I can also note a trio of terms that turned out to mean more to this book than I would have guessed going in. Vernacular: not only how people actually talk, but in music the accent of their style, which in U.S. music often turns on Black style as developed by African Americans, interpreted or lifted by whites, valorized as the essence of jazz, blues, gospel, etc. Sentimental: for too long the apparent opposite of vernacular—genteel, fussy, soft. Notice how gendered this is. Lots of popular music books sought to purge the sentimental in the name of a kind of street sensibility; after the revolution, vernacular approaches sought to make peace, then cultural studies all but eradicated the vernacular! Which created a backlash to the backlash, since explaining away Black vernacular could just be another form of whitesplaining. An answer has come with a third term: literature. Seeing popular music as novelistic rather than epic, the product of artistic choices rather than expressing inherently outlandish identities, has made music books take a different shape.
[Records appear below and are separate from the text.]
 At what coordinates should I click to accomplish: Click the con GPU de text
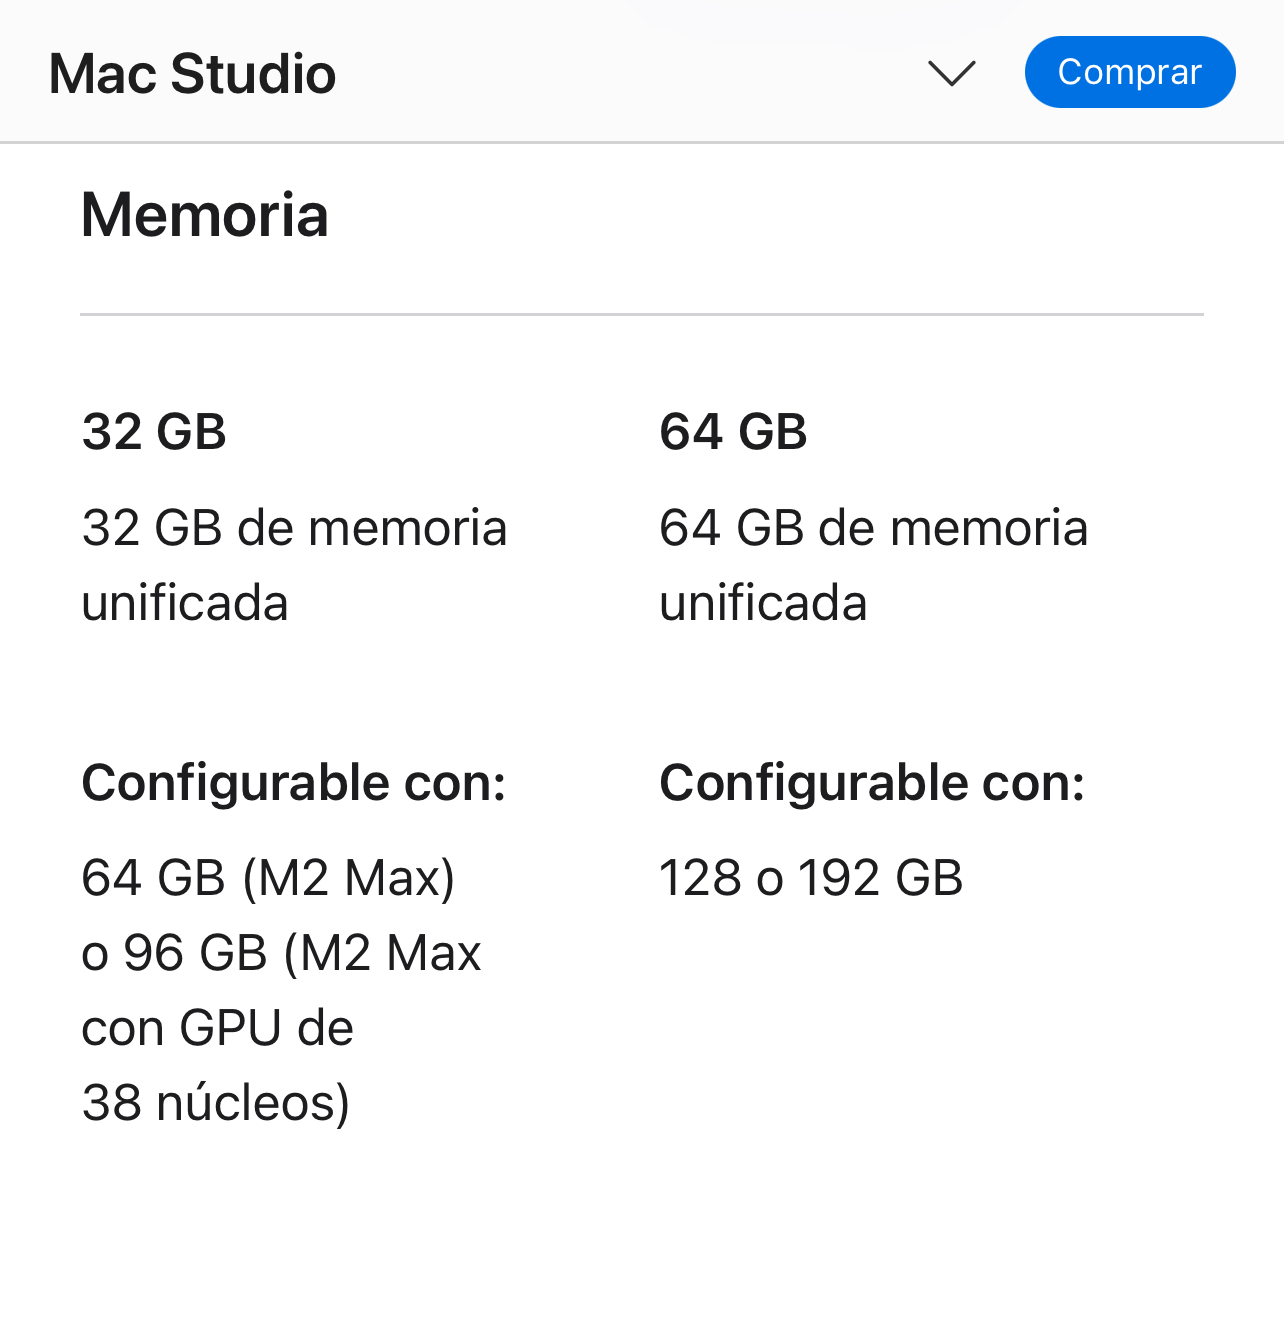tap(217, 1028)
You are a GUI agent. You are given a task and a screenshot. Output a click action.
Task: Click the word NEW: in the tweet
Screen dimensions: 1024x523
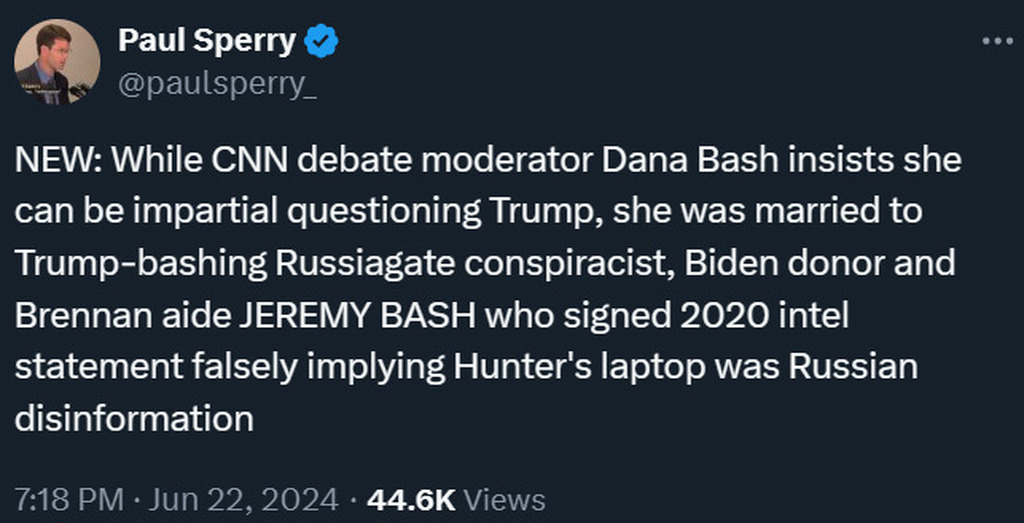pyautogui.click(x=56, y=162)

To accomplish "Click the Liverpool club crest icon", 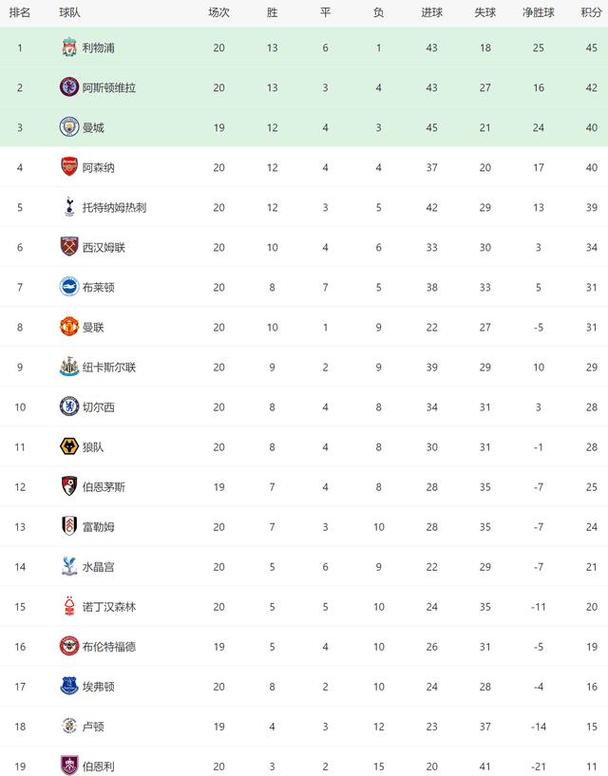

If both the poet Langston Hughes and the blues musician Robert Johnson are seen as urbane writers with strong ties to vernacular music, not different sides of a coin, their books or books about them read differently, which registers in the 21st century in two books that share a lot: poet Kevin Young’s Grey Album, a meditation on Black vernacular masks named after a mash-up of a Beatles and a Jay-Z album, and rapper Jay-Z’s own Decoded, which never presents the hip-hop hustler as anything but a literary invention.